L’UE contraria ai limiti territoriali per le pay-tv

Novembre 2011
 “Un sistema di licenze per la ritrasmissione degli incontri di calcio - si legge nella sentenza - che riconosce agli enti di radiodiffusione un’esclusiva territoriale per Stato membro e che vieta ai telespettatori di seguire tali trasmissioni con una scheda di decodificazione in altri Stati membri, è contrario al diritto dell’Unione”. La FAPL gestisce la Premier League inglese e commercializza i diritti di diffusione televisiva degli incontri del campionato riconoscendo ai broadcaster il diritto esclusivo di diffusione in diretta su base territoriale. Considerato che la base territoriale corrisponde, di regola, ad un solo Stato membro, i telespettatori possono seguire unicamente gli incontri trasmessi dai canali televisivi nello stato membro in cui risiedono. Proprio per proteggere questa esclusiva territoriale e impedire al pubblico la ricezione delle trasmissioni al di fuori del territorio nazionale, i broadcaster si impegnano, nel contratto di licenza firmato con la FAPL, a criptare il proprio segnale satellitare ed a trasmetterlo ai soli abbonati del proprio territorio. Il contratto di licenza vieta quindi di fornire le smart card al di fuori dello stato membro al quale è stata concessa la licenza. Da qui le controversie nate quando, nel Regno Unito, alcuni bar e ristoranti hanno iniziato a usare smart card straniere, in particolare di una pay-tv greca, per vedere gli incontri della Premier League.
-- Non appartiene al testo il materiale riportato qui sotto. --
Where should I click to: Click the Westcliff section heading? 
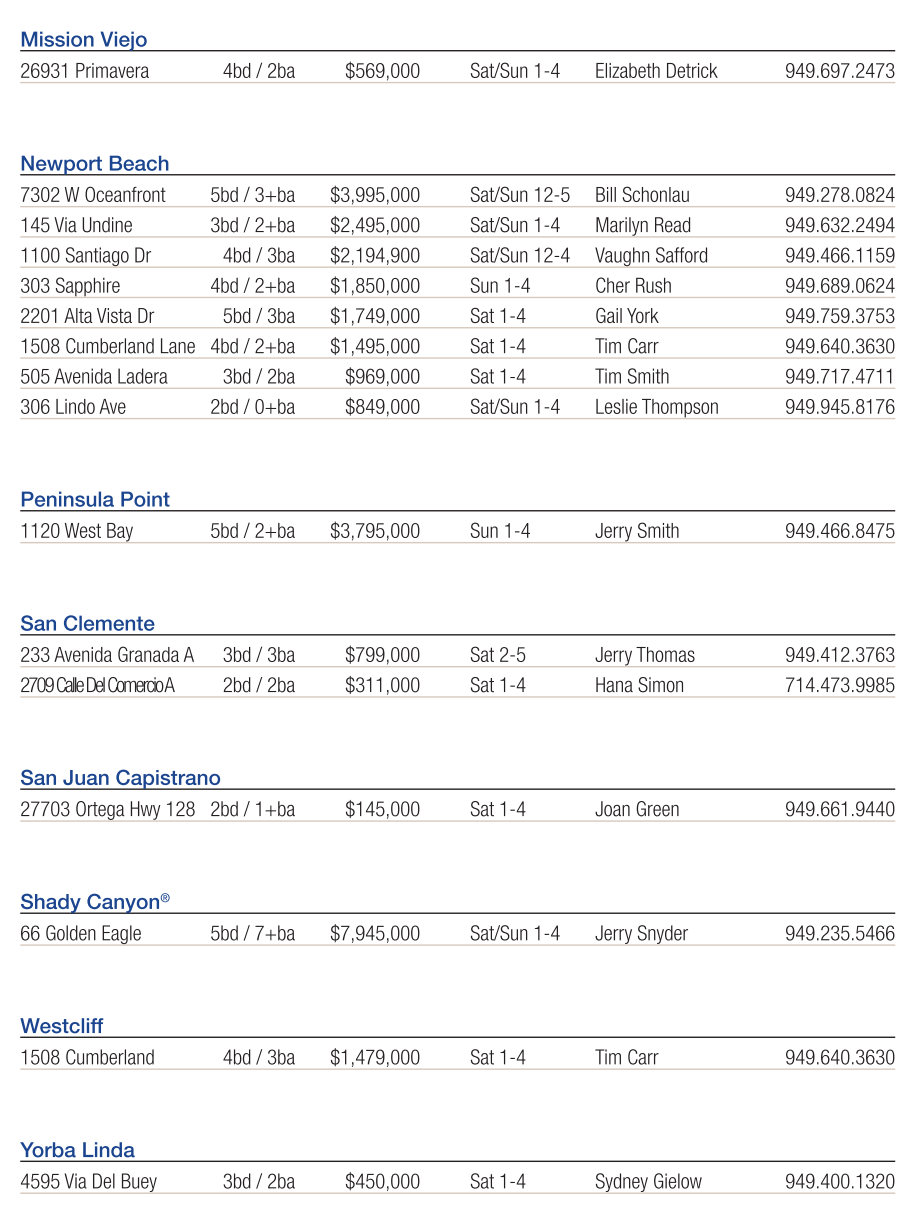(x=62, y=1026)
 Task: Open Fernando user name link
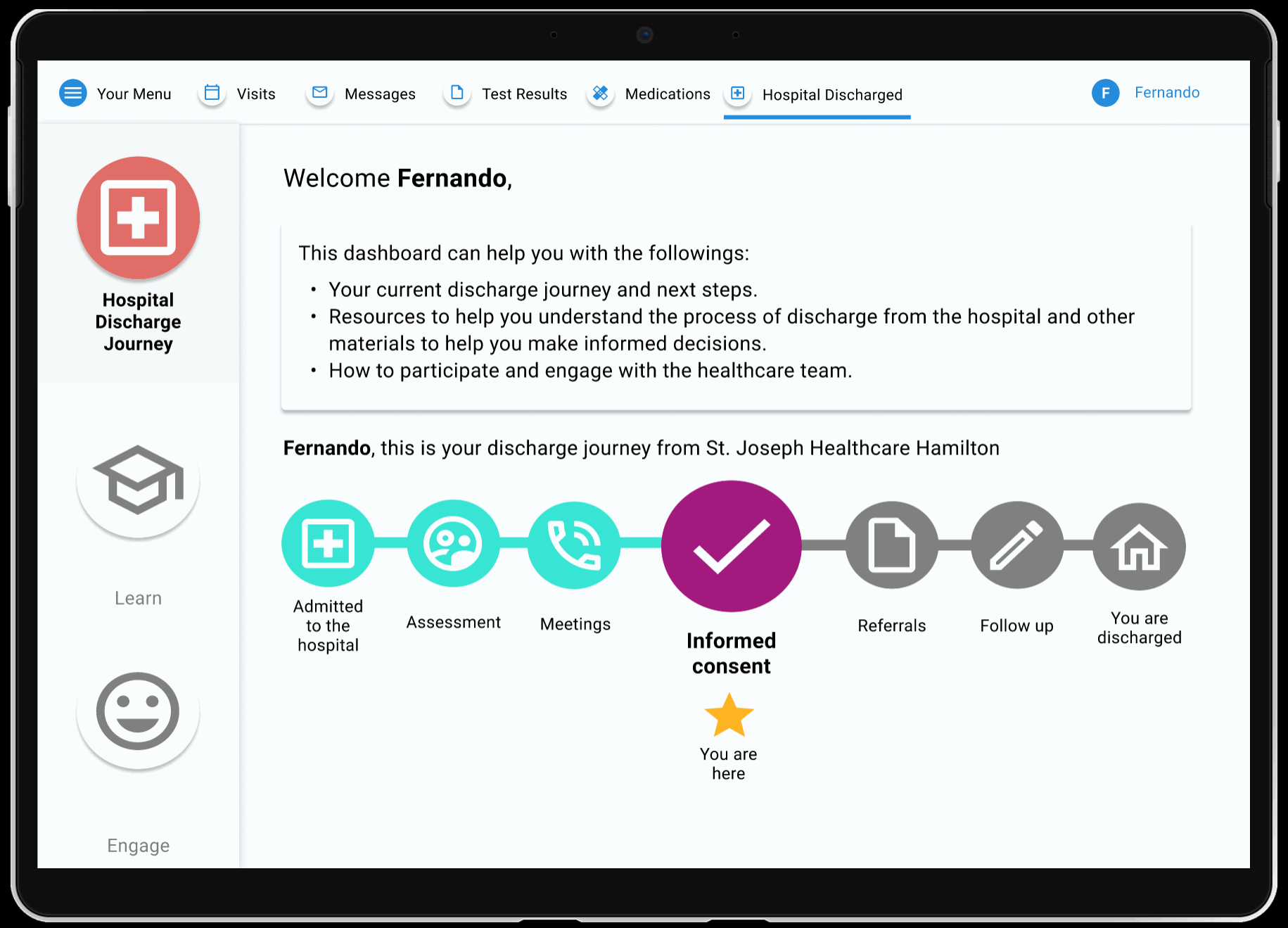(x=1166, y=93)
Con questa sentenza, la Corte ha evidenziato che una normativa nazionale che vieti l’importazione, la vendita o l’utilizzazione di schede di decodificazione straniere è contraria alla libera prestazione dei servizi e non può essere giustificata, né con riguardo all’obiettivo della tutela dei diritti di proprietà intellettuale, né dall’obiettivo di incoraggiare l’affluenza del pubblico negli stadi.